Since 2002 Spring has become the de‑facto standard for Java EE development, but its heavy XML‑based configuration made projects cumbersome. In October 2012 a feature request was filed to support a container‑less web architecture, proposing a main() method to bootstrap Spring and embed common web services.

I think the Spring web architecture could be greatly simplified if it provided tools and reference architectures that leveraged Spring components and configuration models from top to bottom, using a simple main() method to bootstrap the container.

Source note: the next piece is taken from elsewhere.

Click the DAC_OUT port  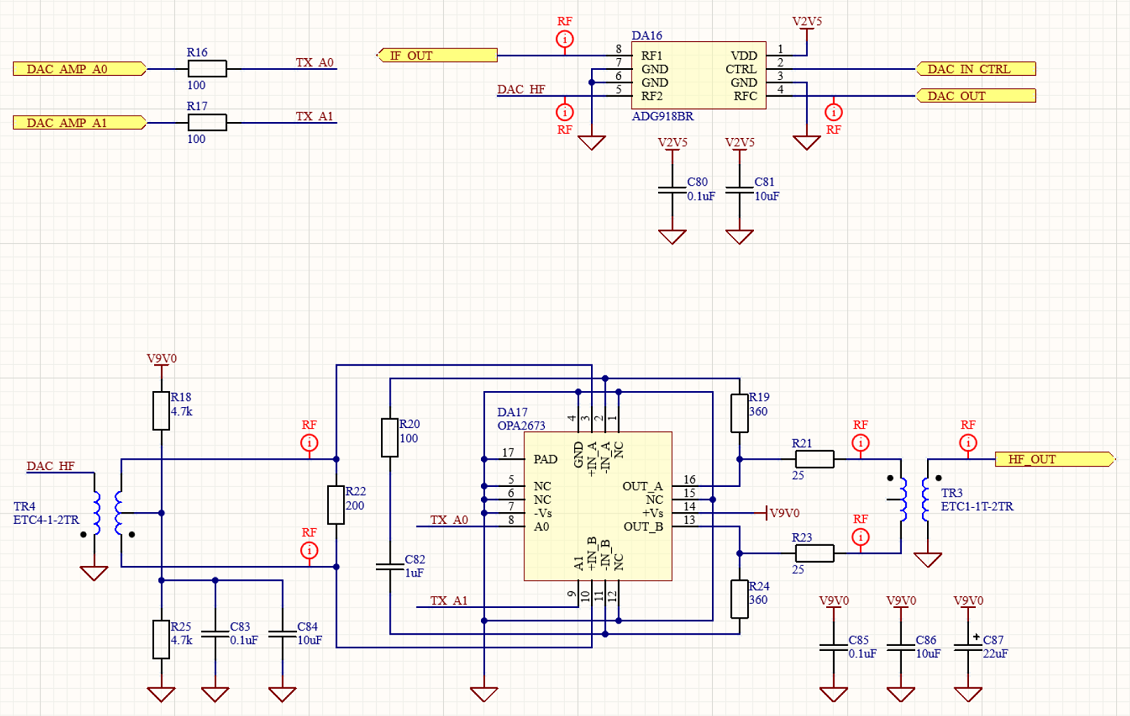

This request led to the creation of the Spring Boot project in early 2013. Today Spring Boot (v2.0.3 RELEASE) is not a replacement for Spring but a tightly‑integrated tool that enhances developer experience by offering auto‑configuration and a large collection of starter dependencies that work out‑of‑the‑box with minimal Java‑based configuration.

Why Learn Spring Boot

From the Official Spring Perspective

On the official Spring website Spring Boot is positioned as "Build Anything" – it aims to start and run applications as quickly as possible with the least amount of prior Spring configuration. The site also highlights Spring Cloud as "Coordinate Anything" and Spring Cloud Data Flow as "Connect Everything".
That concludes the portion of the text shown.